Édouard André, the scion of a Protestant banking family, devoted his considerable fortune to buying works of art. He then exhibited them in his new mansion built in 1869 by the architect Henri Parent, and completed in 1875.
He married a well-known society painter, Nélie Jacquemart, who had painted his portrait 10 years earlier. Every year, the couple would travel in Italy, amassing one of the finest collections of Italian art in France. When Edouard André died, Nélie Jacquemart completed the decoration of the Italian Museum and travelled in the Orient to add more precious works to the collection. Faithful to the plan agreed with her husband, she bequeathed the mansion and its collections to the Institut de France as a museum, and it opened to the public in 1913.
winter garden of the Musee Andre-Jacquemart
Leaving the museum and needing a sit-down, we walked to the Parc Monceau, filled on this late afternoon with children riding ponies and feeding the ducks.

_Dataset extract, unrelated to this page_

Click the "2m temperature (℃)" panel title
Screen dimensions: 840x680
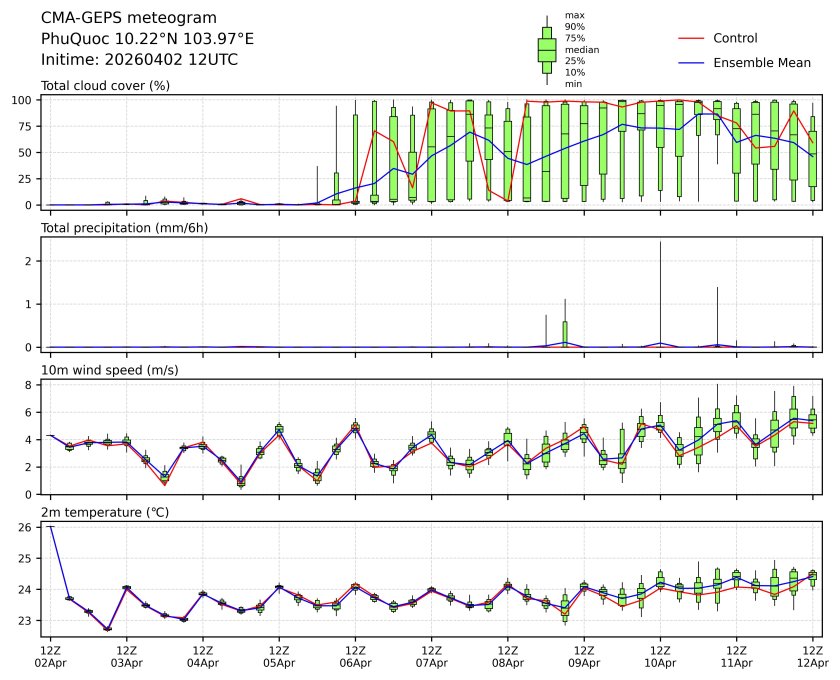109,512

After coffee, ice cream, and a rest, we found a bus to take us to the Place de Trocadero from which we viewed and then walked to the Eiffel Tower.  Lines stretched out under the tower waiting for the elevator, and packed Bateau-Mouches carried tourists along the Seine.  The weather was close to perfect today.  We noticed, as usual, the need for people to take their own photo in front of every interesting site.  Street vendors sold selfie-sticks but everyone seemed to have theirs already.
We picked up a bus to take us back to our Metro stop but traffic slowed it nearly to a stop so we decided to walk the 2.5 k along the left bank of the Seine, finally catching our train to Bures at 8:45 and arriving home an hour later.  A long but quite satisfying day--our last look at Paris for this year.